The guideline also identifies what remains unknown. Long-term effectiveness and cost-effectiveness data are still sparse for some interventions. The occupational exposure risks for dental workers using mercury-free materials need more study. The environmental impact of disposing of these new materials needs monitoring. The WHO is calling for strengthened global collaboration to fill these gaps and drive innovation forward. On March 19, 2026, the organization will host a global launch webinar to mark World Oral Health Day and introduce the guideline formally. The real work—the work of changing practice in thousands of clinics across dozens of countries—will begin after that.
Citas Notables
For the first time, countries have strong evidence showing that safe and less invasive interventions with mercury-free products can effectively prevent, stop and manage dental caries, while providing a more environmentally sustainable alternative to dental amalgam.— Dr. Benoit Varenne, WHO Dental Officer
Oral health care must evolve to support planetary health. By promoting mercury-free products and less invasive clinical procedures, this guideline strengthens both environmental protection and universal access to safe, essential oral health care.— Dévora Kestel, Director a.i., WHO Department of Noncommunicable Diseases and Mental Health
La Conversación del Hearth Otra perspectiva de la historia
Why does it matter that these guidelines exist now, when dentists have been using alternatives to amalgam for years already?
Because guidelines carry weight. A dentist in rural Kenya or Peru can point to WHO evidence and say to their ministry: this is what the world's health authority recommends. It changes what's possible to fund, to train for, to scale. Without the guideline, it's just one dentist's preference. With it, it's policy.
But mercury in dental fillings—isn't that a solved problem in wealthy countries? Why frame it as urgent now?
Solved for some people, yes. But 2.7 billion people still have untreated tooth decay. Most of them live where dental care is scarce and expensive. If the only option offered is mercury amalgam, and it's cheap, they'll take it. The guideline says: there's a better path. It just requires investment and will.
The guidelines mention research gaps. What's actually unknown about these mercury-free alternatives?

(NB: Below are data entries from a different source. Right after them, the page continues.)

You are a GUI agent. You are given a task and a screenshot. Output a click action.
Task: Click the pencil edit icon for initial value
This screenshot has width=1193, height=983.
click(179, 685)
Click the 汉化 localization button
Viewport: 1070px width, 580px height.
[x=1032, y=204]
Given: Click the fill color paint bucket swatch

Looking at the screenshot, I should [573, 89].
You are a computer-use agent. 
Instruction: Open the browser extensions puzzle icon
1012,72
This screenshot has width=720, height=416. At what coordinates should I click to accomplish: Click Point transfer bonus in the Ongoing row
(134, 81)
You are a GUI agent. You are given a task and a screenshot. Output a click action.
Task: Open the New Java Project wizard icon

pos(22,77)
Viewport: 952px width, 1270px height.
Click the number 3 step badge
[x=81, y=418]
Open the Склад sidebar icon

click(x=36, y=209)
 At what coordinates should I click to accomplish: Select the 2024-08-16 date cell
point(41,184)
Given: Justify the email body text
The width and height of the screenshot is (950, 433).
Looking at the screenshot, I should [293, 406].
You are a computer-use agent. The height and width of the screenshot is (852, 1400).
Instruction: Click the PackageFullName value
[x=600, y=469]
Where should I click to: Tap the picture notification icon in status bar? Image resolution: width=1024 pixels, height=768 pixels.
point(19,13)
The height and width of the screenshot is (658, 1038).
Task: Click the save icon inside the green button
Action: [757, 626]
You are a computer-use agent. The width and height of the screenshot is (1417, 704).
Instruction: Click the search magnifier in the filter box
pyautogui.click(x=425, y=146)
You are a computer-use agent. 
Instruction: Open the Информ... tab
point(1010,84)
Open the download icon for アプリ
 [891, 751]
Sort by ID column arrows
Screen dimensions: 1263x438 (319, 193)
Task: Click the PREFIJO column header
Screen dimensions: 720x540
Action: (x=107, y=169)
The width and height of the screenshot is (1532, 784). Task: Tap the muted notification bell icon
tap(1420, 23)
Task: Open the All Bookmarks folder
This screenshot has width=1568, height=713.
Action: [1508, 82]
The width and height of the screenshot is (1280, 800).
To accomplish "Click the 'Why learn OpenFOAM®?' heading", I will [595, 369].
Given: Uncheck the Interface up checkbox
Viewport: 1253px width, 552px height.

Whether they last as long as amalgam in real-world conditions. Whether they're truly cheaper at scale. What happens to dental workers' health over decades of handling resin composites. Whether the environmental cost of manufacturing and disposing of these materials is actually lower. These are not small questions.
Who pushed for this? Was it environmental groups, or did it come from within dentistry itself?
Both. The Minamata Convention created legal pressure to phase out mercury. But the WHO brought together oral health experts, toxicologists, environmental scientists, and health systems people. It wasn't activists writing this—it was the scientific establishment saying: we have the evidence now. We can do better.
What happens if a country reads this guideline and does nothing?
Nothing official happens. But they're signatory to the Minamata Convention. They've committed to phasing down mercury. And now they have a roadmap showing it's possible. The pressure becomes harder to ignore—from their own health workers, from international partners, from their own citizens who understand what mercury does.